Doctor Who Fic: Universal Realignment (1/8)

Aug 24, 2008 01:05


This would be what I was working on instead of writing a review for AoL/WW3.

Story Title: Universal Realignment
Author: butterfly
Summary: The Doctor takes Martha and Jack for a trip before the final scenes of "Last of the Time Lords".
Pairing: Oh, the same as the show -- implied emotionally requited Doctor/Rose; light amounts of unrequited Doctor/other folks and Jack/everyone.
Rating: At the moment, it's family-friendly. PG or PG-13 (at most).
Warning: AU after Doctor Who 3x13 - "Last of the Time Lords"
Disclaimer: All recognizable characters belong to Doctor Who and the BBC.



Universal Realignment

“We’ve got an alert!” the Doctor announced, halting their progress through time with a twist of the hand. Then he sprang into action, setting a tracer on the anomalous energy signature. He turned the monitor toward himself and crowed in delight. This one, he recognised - this one had real promise. He hadn’t done something like this in ages.

“What is it?” Martha shouted over the sounds of the TARDIS kicking into gear.

“Everything you could ever ask for,” the Doctor said. “Jack, work that vortex loop control as hard as you can!”

“Not a problem,” Jack said, and the Doctor could see him glancing over at the monitor, though he wouldn’t have any luck working out what it said. “Any clues on where we’re going?”

“We’ll know when we get there,” the Doctor said and then he called out more instructions over the console, smiling to himself as Jack showed that he still remembered where everything was.

The ride got bumpier and Martha shimmied out of the Doctor’s way when he reached to pull up one of the levers right in front of her.

Finally, they started slowing down and the Doctor could see their destination coordinates blinking up on the monitor. They were somewhere he’d been before, somewhere he knew.

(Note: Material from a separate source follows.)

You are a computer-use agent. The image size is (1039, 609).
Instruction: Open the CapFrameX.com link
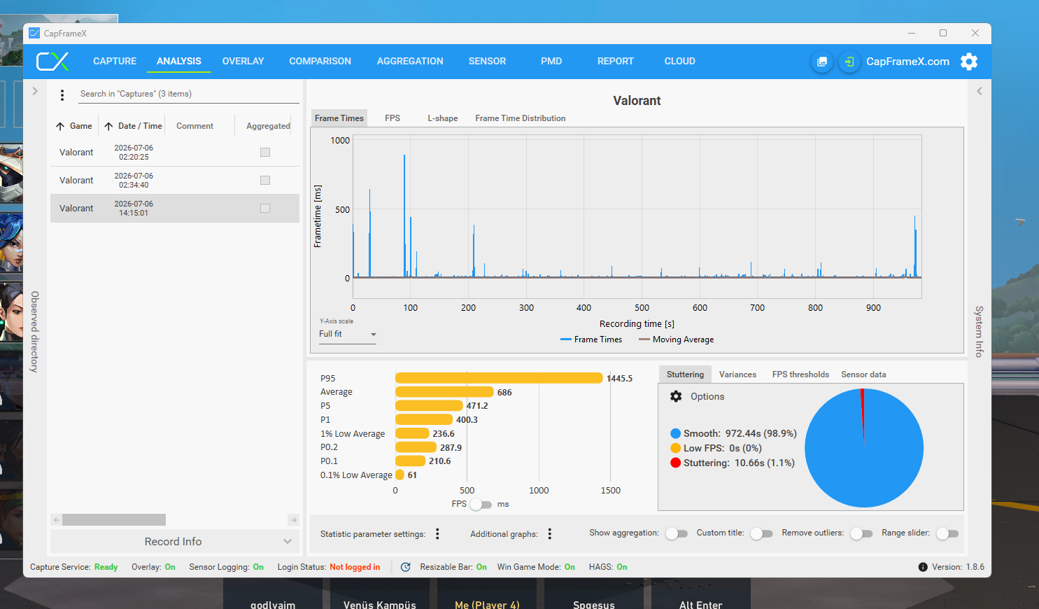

“Next stop, Galtia Six,” the Doctor said, firmly shifting the dimensional stabiliser to a higher frequency level - they’d need that. Jack was standing on the other side of the console, twisting the polarity count down to minimal levels, while Martha clung to the side of the railing as the ship steadied. “Or, as the natives once called it -- Jat’ica.”

“Sounds like fun,” Martha said, with a wide smile and bright eyes.

“It’s a lizard hunt,” the Doctor said, grinning back at her. Martha’s face fell. “We’re here to get some contrary beasties out of this dimension before they start making Tuesday happen on Sunday.”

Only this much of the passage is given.